Pull out each line from the entries below that contains the word "street".

————

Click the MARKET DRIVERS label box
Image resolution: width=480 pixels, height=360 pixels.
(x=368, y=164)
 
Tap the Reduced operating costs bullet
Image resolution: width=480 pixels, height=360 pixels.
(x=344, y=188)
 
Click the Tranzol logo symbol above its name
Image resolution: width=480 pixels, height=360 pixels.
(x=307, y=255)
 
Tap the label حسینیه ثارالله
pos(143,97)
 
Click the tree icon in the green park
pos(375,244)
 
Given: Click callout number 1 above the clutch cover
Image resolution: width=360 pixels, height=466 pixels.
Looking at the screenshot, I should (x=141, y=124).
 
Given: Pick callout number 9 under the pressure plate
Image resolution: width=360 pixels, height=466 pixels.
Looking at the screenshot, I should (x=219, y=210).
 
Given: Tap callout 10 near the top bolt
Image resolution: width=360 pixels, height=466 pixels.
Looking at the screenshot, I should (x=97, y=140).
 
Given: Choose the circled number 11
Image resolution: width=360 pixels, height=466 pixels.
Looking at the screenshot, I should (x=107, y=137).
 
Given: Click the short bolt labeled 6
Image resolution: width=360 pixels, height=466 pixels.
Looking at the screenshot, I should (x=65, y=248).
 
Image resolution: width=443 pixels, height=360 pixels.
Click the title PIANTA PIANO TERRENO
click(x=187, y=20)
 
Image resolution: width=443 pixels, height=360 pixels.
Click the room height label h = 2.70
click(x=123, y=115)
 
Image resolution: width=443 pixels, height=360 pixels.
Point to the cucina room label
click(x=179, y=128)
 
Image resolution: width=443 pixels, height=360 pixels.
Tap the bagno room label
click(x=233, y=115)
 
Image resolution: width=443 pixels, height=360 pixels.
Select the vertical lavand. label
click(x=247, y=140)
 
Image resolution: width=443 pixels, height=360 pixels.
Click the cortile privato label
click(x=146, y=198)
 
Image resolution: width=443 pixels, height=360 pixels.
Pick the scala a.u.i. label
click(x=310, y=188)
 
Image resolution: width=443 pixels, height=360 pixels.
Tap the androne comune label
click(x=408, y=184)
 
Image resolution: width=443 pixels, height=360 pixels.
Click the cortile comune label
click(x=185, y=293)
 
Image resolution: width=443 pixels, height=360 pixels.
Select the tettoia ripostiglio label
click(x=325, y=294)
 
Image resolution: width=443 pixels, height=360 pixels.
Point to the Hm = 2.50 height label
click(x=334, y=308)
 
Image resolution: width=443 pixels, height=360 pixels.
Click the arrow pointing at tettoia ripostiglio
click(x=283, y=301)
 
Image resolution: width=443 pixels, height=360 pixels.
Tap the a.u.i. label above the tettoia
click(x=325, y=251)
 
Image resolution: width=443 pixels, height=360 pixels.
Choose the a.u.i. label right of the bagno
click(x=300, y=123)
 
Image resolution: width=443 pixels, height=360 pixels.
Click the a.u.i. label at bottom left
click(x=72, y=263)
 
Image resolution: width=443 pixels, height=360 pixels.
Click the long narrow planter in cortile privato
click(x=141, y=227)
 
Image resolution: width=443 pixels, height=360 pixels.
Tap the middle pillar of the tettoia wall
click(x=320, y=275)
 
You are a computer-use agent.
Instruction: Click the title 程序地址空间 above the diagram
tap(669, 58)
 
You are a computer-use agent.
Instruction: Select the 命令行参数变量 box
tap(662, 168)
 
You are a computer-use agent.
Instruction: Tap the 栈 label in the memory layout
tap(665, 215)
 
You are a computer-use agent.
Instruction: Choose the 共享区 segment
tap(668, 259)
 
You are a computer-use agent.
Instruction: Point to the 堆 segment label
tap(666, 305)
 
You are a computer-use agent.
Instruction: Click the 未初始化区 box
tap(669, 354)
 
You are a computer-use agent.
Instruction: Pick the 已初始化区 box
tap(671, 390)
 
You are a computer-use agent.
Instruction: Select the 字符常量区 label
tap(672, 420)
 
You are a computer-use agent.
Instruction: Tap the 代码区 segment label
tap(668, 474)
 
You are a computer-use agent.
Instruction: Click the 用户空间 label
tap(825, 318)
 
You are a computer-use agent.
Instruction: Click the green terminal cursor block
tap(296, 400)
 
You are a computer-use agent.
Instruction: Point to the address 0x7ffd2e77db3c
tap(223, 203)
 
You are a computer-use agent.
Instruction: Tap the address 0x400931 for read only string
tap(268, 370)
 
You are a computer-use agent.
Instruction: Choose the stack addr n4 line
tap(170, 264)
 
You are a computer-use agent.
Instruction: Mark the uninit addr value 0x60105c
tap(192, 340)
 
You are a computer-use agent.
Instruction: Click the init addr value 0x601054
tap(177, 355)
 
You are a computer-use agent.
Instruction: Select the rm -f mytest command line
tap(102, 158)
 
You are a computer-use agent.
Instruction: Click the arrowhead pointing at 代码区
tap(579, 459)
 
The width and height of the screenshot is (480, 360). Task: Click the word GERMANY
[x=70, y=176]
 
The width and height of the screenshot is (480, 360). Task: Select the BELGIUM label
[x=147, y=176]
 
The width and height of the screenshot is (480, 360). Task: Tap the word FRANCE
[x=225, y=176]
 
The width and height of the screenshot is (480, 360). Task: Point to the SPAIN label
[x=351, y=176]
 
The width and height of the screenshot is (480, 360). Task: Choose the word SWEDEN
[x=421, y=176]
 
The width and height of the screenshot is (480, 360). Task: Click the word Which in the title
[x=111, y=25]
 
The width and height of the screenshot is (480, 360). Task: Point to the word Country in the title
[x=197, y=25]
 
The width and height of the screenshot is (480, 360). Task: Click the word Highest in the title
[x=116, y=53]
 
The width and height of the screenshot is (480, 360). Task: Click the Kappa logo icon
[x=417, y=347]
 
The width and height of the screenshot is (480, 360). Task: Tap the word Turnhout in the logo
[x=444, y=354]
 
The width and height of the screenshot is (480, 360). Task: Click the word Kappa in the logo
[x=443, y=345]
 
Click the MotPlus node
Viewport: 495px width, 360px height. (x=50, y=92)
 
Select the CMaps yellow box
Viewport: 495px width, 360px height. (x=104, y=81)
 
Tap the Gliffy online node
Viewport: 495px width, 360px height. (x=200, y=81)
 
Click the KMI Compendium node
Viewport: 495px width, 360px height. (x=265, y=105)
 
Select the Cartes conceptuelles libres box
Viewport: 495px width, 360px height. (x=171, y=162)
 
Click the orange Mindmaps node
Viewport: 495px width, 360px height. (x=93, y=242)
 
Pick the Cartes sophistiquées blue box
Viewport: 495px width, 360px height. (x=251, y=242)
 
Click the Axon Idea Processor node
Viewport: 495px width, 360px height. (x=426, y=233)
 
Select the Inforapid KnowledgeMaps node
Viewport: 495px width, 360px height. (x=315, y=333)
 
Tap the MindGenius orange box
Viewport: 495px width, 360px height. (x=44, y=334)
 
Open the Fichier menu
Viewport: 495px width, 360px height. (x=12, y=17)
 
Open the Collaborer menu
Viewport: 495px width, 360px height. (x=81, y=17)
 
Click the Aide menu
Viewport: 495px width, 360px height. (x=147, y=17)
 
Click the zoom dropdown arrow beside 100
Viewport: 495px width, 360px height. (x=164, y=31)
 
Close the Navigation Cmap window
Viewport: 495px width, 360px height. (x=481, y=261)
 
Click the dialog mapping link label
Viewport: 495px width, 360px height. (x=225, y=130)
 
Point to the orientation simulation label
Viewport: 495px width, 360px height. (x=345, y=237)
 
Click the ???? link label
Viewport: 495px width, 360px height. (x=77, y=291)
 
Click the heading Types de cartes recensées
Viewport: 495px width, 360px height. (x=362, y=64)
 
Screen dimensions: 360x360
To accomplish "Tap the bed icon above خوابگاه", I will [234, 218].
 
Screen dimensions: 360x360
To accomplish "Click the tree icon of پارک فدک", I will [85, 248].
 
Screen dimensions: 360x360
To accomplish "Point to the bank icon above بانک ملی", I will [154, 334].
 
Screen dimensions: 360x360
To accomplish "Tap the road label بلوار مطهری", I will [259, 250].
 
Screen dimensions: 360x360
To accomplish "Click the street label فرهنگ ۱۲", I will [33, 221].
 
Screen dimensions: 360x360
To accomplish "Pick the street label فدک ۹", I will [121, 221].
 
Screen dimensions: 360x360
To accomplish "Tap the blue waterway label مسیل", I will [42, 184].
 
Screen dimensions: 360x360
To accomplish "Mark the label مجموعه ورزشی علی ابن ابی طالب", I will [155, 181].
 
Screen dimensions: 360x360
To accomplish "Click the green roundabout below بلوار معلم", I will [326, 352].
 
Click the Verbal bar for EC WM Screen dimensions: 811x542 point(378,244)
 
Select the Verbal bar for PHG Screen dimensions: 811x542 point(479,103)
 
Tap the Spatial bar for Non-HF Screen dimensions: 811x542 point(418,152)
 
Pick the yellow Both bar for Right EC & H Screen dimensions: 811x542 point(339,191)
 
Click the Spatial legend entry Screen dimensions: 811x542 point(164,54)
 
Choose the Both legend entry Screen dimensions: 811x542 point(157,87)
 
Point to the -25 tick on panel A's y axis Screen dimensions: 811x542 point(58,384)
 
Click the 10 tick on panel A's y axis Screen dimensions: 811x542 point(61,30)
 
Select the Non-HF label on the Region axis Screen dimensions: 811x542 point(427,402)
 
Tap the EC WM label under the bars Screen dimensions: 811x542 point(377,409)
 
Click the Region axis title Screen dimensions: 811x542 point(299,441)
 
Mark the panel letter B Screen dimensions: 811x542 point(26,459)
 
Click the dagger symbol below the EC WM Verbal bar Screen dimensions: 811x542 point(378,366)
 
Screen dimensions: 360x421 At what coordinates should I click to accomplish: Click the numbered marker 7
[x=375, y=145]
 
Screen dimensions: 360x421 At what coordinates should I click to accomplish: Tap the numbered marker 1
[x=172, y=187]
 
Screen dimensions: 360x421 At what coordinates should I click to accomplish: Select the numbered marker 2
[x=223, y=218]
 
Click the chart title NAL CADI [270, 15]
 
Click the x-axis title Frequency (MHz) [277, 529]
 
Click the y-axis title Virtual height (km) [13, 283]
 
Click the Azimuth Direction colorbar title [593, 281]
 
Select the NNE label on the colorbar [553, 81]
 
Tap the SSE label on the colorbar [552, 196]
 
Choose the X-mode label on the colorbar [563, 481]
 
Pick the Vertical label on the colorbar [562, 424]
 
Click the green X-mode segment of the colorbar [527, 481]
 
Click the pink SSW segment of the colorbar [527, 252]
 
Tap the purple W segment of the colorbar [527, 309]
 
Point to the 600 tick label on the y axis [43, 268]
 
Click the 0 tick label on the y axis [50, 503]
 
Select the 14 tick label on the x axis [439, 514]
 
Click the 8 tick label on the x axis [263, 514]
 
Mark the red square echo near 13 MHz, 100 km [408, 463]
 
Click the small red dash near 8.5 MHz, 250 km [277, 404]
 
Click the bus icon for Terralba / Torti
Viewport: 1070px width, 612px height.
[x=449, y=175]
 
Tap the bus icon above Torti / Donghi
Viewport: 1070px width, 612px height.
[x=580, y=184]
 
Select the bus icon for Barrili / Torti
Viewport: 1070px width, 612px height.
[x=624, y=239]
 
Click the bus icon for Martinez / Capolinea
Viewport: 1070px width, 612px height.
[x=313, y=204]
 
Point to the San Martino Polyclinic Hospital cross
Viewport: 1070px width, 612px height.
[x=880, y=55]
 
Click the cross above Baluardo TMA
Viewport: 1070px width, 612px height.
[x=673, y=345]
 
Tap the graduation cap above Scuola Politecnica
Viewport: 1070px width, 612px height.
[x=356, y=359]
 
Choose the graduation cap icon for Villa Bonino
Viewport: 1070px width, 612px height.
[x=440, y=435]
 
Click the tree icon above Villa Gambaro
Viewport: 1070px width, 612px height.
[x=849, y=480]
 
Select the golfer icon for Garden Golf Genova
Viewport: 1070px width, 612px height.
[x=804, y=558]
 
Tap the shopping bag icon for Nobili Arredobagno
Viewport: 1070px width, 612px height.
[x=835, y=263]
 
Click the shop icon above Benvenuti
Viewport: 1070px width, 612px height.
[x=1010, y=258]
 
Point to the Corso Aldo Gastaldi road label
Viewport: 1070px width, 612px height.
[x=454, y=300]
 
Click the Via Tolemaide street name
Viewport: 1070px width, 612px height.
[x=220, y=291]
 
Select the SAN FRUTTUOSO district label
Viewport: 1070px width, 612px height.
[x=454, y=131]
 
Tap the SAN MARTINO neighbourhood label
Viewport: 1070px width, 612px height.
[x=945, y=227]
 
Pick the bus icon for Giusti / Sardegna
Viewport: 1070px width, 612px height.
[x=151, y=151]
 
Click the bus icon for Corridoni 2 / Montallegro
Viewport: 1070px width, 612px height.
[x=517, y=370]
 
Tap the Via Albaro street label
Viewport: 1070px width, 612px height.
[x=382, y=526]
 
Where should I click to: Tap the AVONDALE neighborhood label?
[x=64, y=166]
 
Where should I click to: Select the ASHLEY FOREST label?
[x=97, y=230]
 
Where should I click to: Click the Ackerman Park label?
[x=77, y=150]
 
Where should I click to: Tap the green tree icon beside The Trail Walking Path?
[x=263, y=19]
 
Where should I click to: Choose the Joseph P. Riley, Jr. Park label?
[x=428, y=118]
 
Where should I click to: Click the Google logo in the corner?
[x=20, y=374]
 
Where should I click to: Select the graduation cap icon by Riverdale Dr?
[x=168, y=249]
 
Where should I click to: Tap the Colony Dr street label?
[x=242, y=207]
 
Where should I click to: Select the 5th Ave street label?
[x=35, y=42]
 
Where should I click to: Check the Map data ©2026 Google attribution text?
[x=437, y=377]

————

- _COMPLETE ANSWER_:
To accomplish "Click the street label فرهنگ ۱۲", I will [33, 221].
To accomplish "Pick the street label فدک ۹", I will [121, 221].
Click the Via Tolemaide street name
Tap the Via Albaro street label
Where should I click to: Tap the Colony Dr street label?
Where should I click to: Select the 5th Ave street label?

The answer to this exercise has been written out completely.